このようなチェックをする場所は、org.apache.commons.beanutilsパッケージのPropertyUtilsとなる。Strutsが常に呼び出すメソッドはgetNestedPropertyであるため、少なくともこのメソッドにチェックロジックを埋め込む必要がある。getNestedPropertyに対するチェックロジックは以下の通りだ。

    public static Object getNestedProperty(Object bean, String name)
            throws IllegalAccessException, InvocationTargetException,
            NoSuchMethodException {
       // ・・・ 中略 ・・・

            if (bean == null) {
                throw new IllegalArgumentException
                        ("Null property value for '" +
                        name.substring(0, indexOfNESTED_DELIM) + "'");
            }

            BeanutilsSecurityChecker.check(bean); // [S2-020]対応 https://struts.apache.org/release/2.3.x/docs/s2-020.html

            name = name.substring(indexOfNESTED_DELIM + 1);
        }

        indexOfINDEXED_DELIM = name.indexOf(INDEXED_DELIM);
        indexOfMAPPED_DELIM = name.indexOf(MAPPED_DELIM);

        if (bean instanceof Map) {
            bean = ((Map) bean).get(name);
        } else if (indexOfMAPPED_DELIM >= 0) {
            bean = getMappedProperty(bean, name);
        } else if (indexOfINDEXED_DELIM >= 0) {
            bean = getIndexedProperty(bean, name);
        } else {
            bean = getSimpleProperty(bean, name);
        }

        BeanutilsSecurityChecker.check(bean); // [S2-020]対応 https://struts.apache.org/release/2.3.x/docs/s2-020.html

        return bean;

    }

なお、PropertyUtilsには他にも多くのメソッドがあり、このようなチェックを行うべき箇所がいくつかある。ひとまず、以下のメソッドに対しては、チェックを埋め込むことをお薦めする。

  • getNestedProperty
  • setNestedProperty

S2-020と類似のStruts1の脆弱性によって、任意のJavaコードが実行可能なのか?

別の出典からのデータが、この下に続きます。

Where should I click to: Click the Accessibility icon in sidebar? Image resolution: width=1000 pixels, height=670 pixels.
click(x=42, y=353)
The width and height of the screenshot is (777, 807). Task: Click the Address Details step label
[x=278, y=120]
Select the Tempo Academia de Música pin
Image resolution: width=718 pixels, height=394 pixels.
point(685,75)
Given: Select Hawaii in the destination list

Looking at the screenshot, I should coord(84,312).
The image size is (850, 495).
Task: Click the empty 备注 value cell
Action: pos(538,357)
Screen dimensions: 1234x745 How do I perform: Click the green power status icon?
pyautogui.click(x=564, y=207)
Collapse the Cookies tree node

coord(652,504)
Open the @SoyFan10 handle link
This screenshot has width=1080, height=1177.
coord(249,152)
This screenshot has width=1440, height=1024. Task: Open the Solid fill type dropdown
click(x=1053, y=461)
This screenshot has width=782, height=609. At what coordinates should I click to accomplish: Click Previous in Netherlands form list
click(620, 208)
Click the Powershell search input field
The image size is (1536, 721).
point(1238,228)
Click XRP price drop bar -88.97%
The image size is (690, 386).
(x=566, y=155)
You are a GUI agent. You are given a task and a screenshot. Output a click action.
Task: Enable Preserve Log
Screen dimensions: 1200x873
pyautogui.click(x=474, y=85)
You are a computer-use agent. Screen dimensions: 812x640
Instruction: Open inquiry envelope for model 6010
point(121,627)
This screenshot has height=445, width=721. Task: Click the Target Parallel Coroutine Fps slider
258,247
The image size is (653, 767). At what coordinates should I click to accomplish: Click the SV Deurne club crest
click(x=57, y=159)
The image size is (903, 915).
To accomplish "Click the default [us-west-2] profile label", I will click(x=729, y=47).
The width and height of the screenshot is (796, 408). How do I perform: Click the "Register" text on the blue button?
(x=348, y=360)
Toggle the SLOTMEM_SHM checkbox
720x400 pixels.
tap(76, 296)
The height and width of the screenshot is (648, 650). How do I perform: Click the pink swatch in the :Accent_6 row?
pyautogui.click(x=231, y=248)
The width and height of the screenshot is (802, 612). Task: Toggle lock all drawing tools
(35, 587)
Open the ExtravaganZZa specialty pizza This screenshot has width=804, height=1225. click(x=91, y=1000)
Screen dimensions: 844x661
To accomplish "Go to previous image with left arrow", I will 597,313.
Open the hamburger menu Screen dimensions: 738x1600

Tomcat8であれば、残念ながらYESだ。Tomcat8のクラスローダーは、WebappClassLoaderというカスタムクラスローダーとして実装されており、このクラスローダーは、引数なしのgetResourcesメソッドを提供している。Tomcat8では、このオブジェクトツリー配下を辿って行くことで、Tomcatアクセスログファイルを通常のJSPとして認識させ、任意のJavaコードをJSPスクリプトレットとして実行する所まで持ち込むことが可能だ。

Tomcat8以外のAPサーバーのリスクに関しては、ClassLoaderの作り次第となる。各APサーバーは標準のjava.lang.ClassLoaderを継承し、カスタムクラスローダーを作ってあるはずだが、そこでTomcat8のようなpublicメソッドを提供しているかどうかに依存する。